It was that much-maligned beast ‘Social Media’ that forced me to see the truth. Facebook regaled me almost daily with memories of how productive I was in previous years and this helped me realise something had gone awry (and before anyone yells, ‘there’s your problem’ I’m on FB less now than I was back when I was at my most prolific creatively). Dogged by self-doubt, inexperience, and uncertainty of how to organise my material I vacillated between the freewheeling ‘just write, you can organise it later’, and brainstorming the most staggeringly genius way to set it out so I had a plan to work to. I was distracted by any book or article on the routines and methods of other writers (‘how did they do it?”) but simultaneously paralysed by self-imposed pressure and information overload.
Writing, once a realm to lose myself in, became a test I felt doomed to fail. Indeed, it wasn’t just The Book that seemed way beyond my ability, but any writing that wasn’t a shopping list. I read old work with nostalgia for the skill that had since deserted me, the pleasure I once took in doing exactly what I wanted to be doing seemed replaced by aversion.
When a friend suggested we sit together at a weekend meeting of the Writers Community of Durham Region I knew this was a lifeline I shouldn’t let slip through my fingers.
It was my first breakfast meeting since joining the WCDR a few months before. I’m not great with ‘firsts’, or meetings, but I can do breakfast. Feeling as though I’d agreed to swim with sharks I knocked back a mug-full of coffee and hoped no-one would spot the interloper. It was a relief when the meeting began.
Gradually, as I listened to people share their recent achievements and rejections, I felt the novel relief of being in a room full of people who get it, who know the importance of writing as a multivitamin for the soul, who share the struggle of creating while punctured by self-doubt, who don’t judge simply on word-count. They understand that words on paper reflect just a fraction of the writing process, that much of it happens away from the page. Here, the confessions of my ‘difficulties’ were met with knowing nods and empathy.
──────
Copy the passage on writing and self-doubt from "Writing, once a" through "through my fingers.", substituting "life raft" for "lifeline".

■ **EXCERPTED RECORDS**:
──────
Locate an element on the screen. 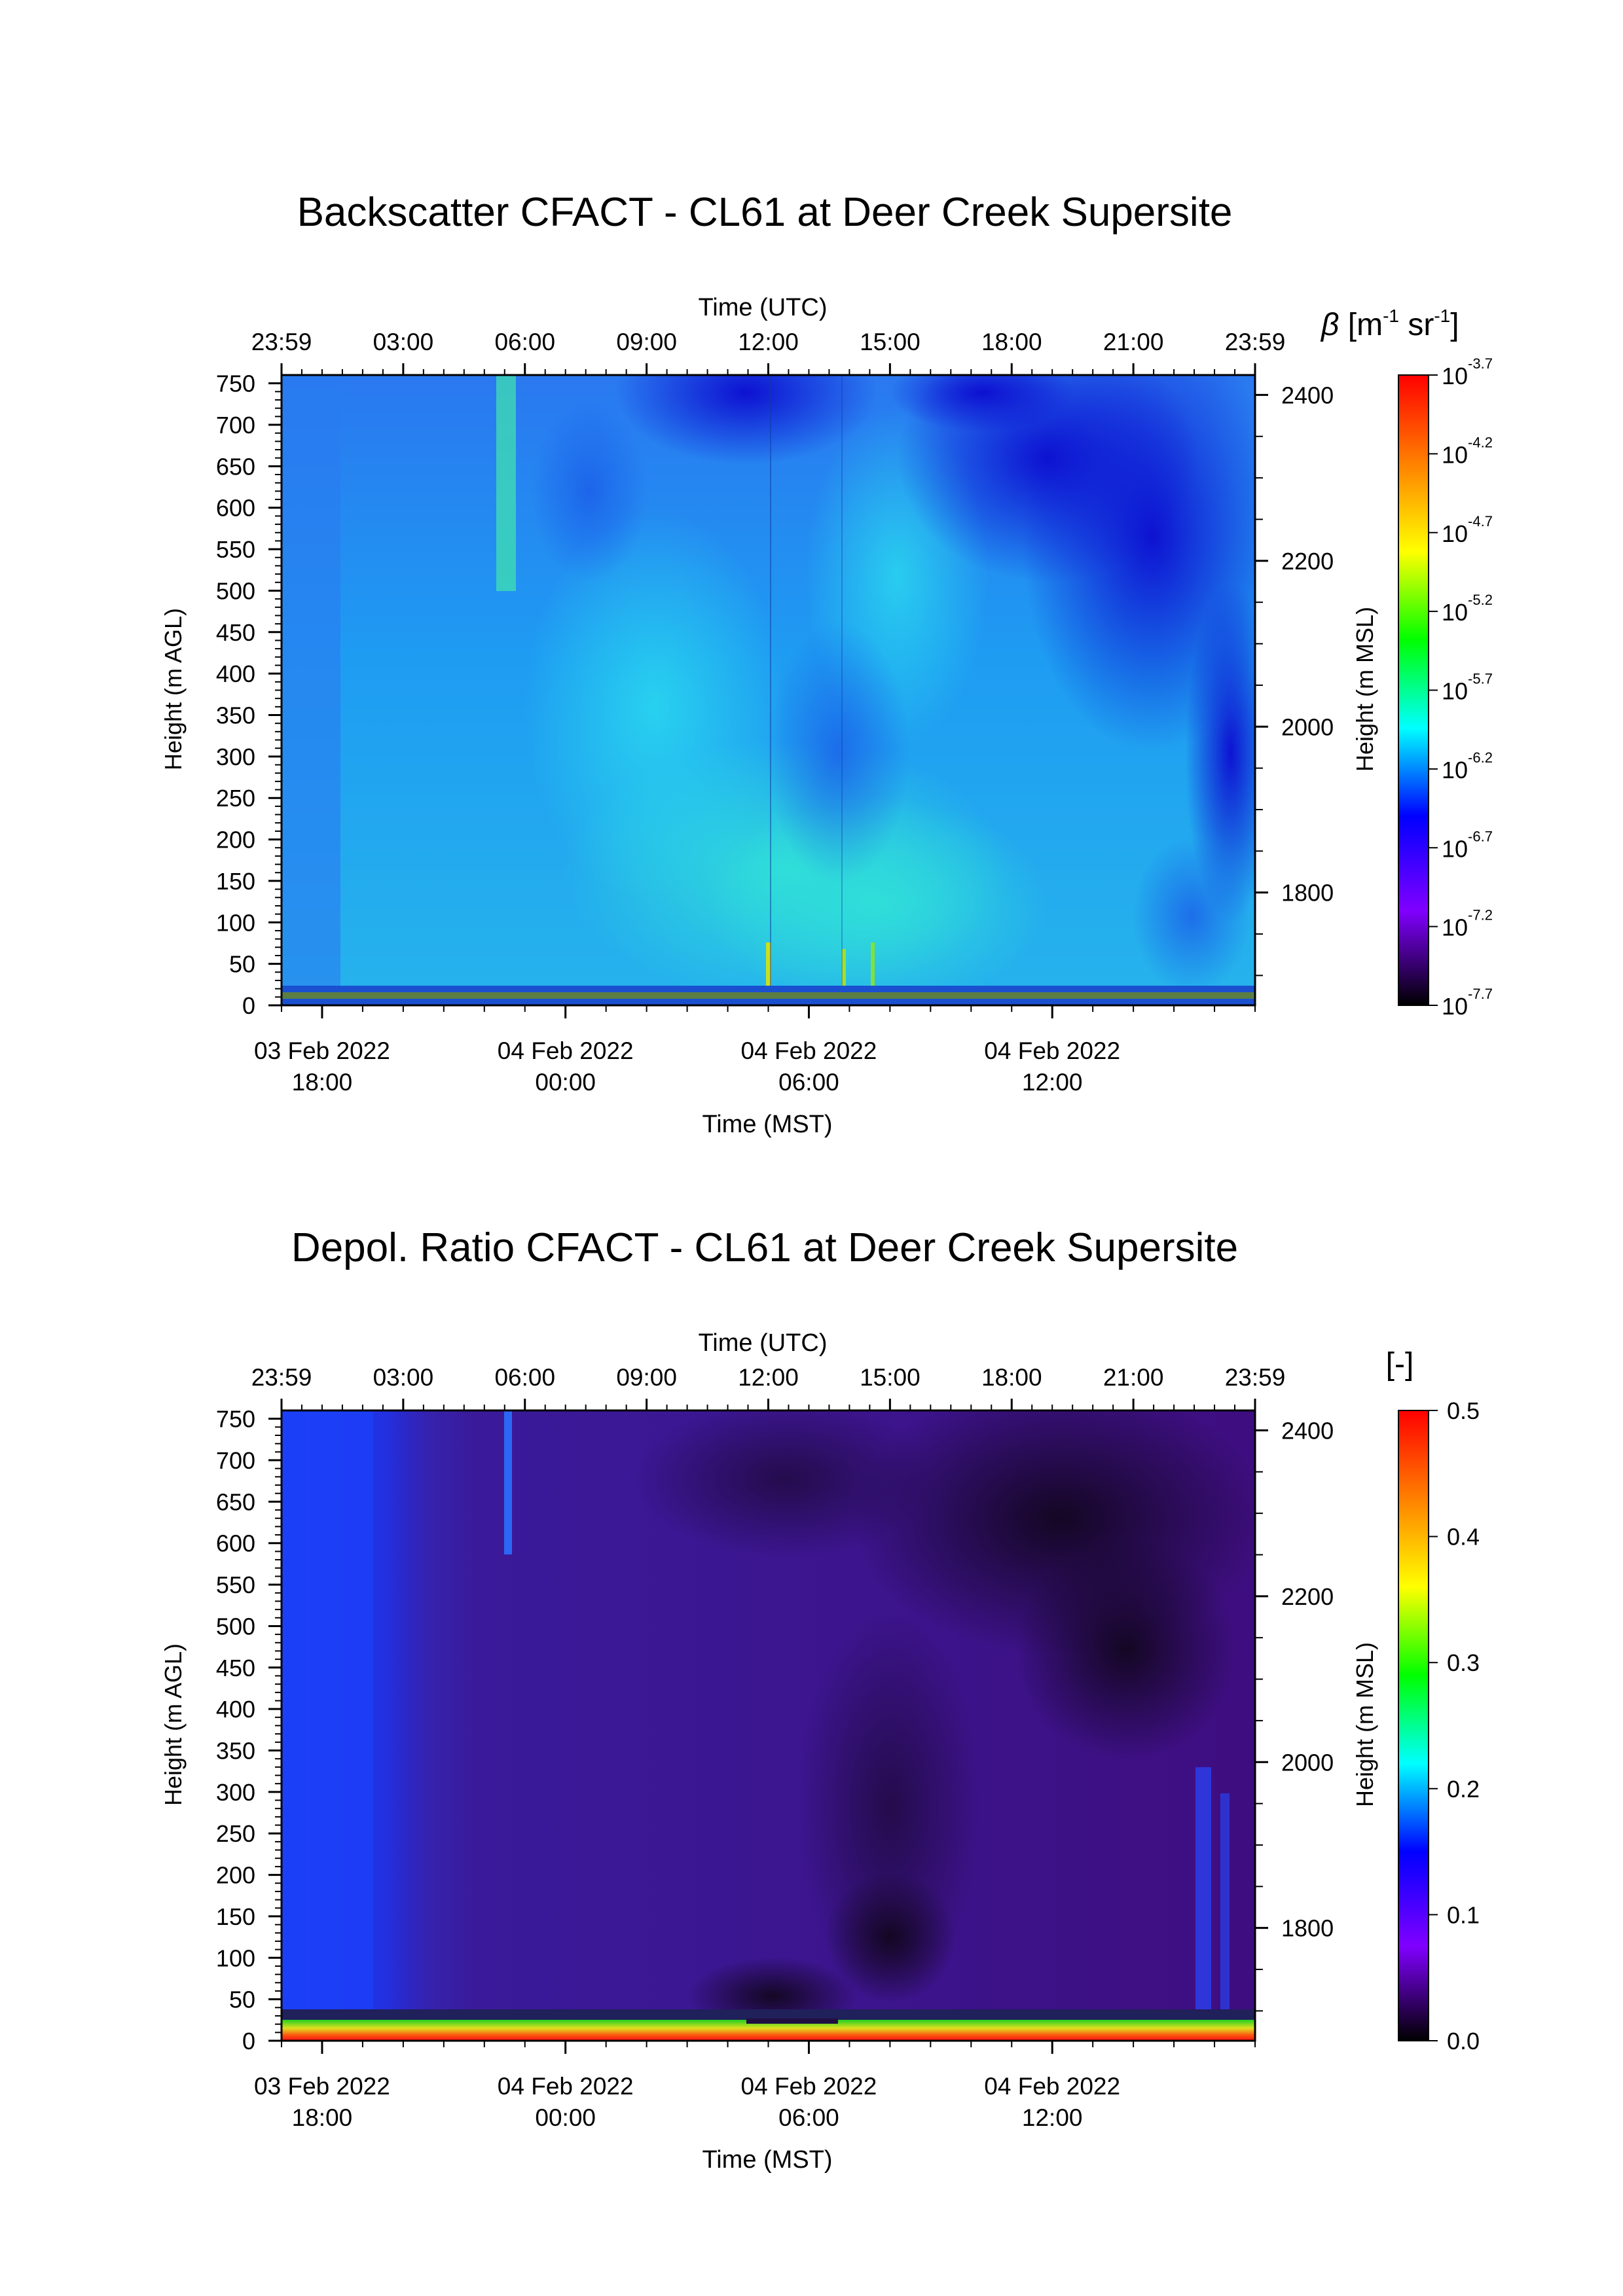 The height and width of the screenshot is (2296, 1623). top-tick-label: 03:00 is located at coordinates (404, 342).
──────
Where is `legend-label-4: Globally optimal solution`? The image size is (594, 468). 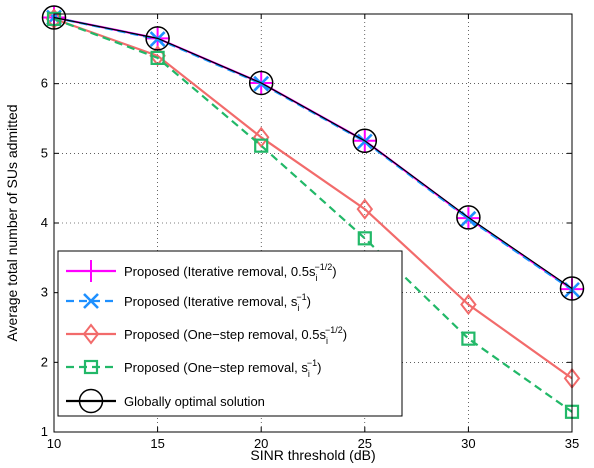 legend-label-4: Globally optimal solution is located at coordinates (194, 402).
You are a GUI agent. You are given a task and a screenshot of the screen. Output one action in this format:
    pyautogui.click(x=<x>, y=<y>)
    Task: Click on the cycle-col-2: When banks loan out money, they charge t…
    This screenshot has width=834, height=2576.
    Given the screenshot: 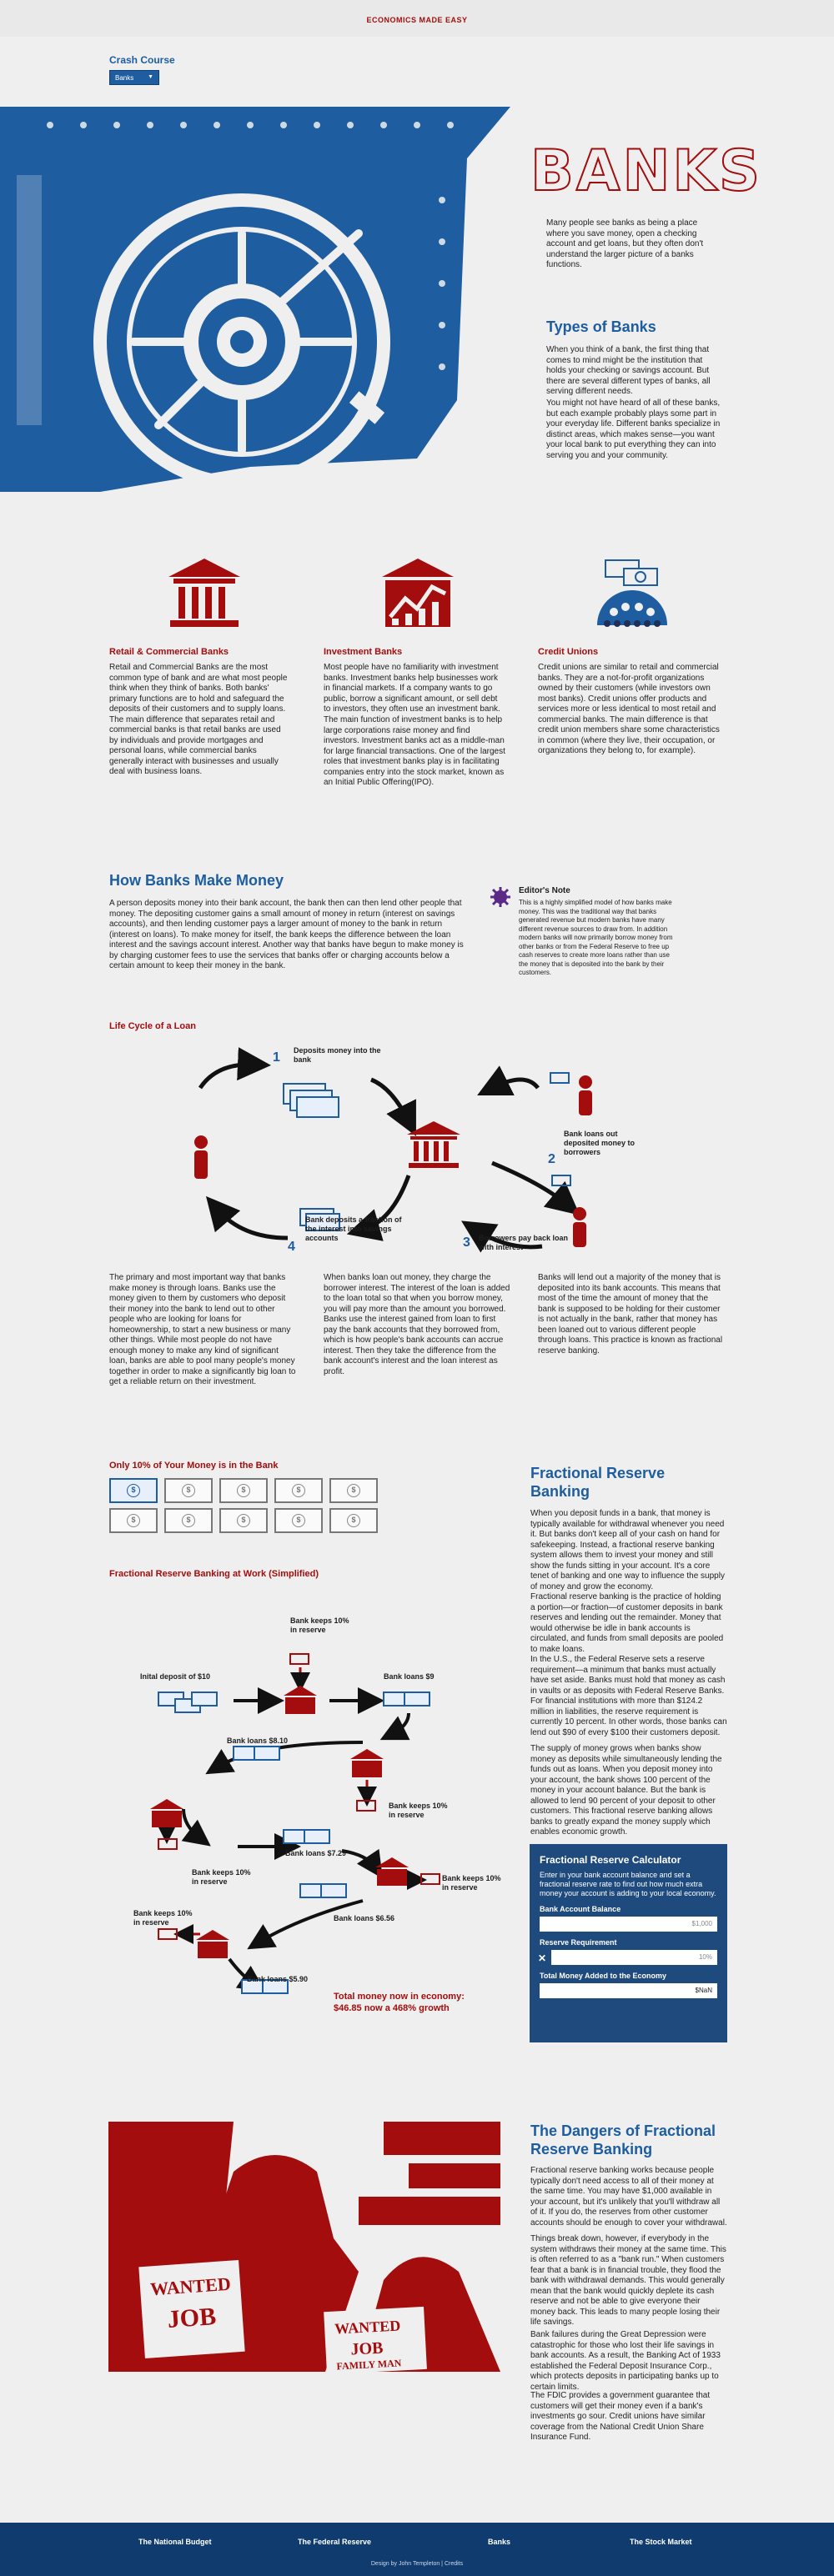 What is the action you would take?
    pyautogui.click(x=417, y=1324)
──────
■ **ANSWER BELOW**:
Writing, once a realm to lose myself in, became a test I felt doomed to fail. Indeed, it wasn’t just The Book that seemed way beyond my ability, but any writing that wasn’t a shopping list. I read old work with nostalgia for the skill that had since deserted me, the pleasure I once took in doing exactly what I wanted to be doing seemed replaced by aversion.
When a friend suggested we sit together at a weekend meeting of the Writers Community of Durham Region I knew this was a life raft I shouldn’t let slip through my fingers.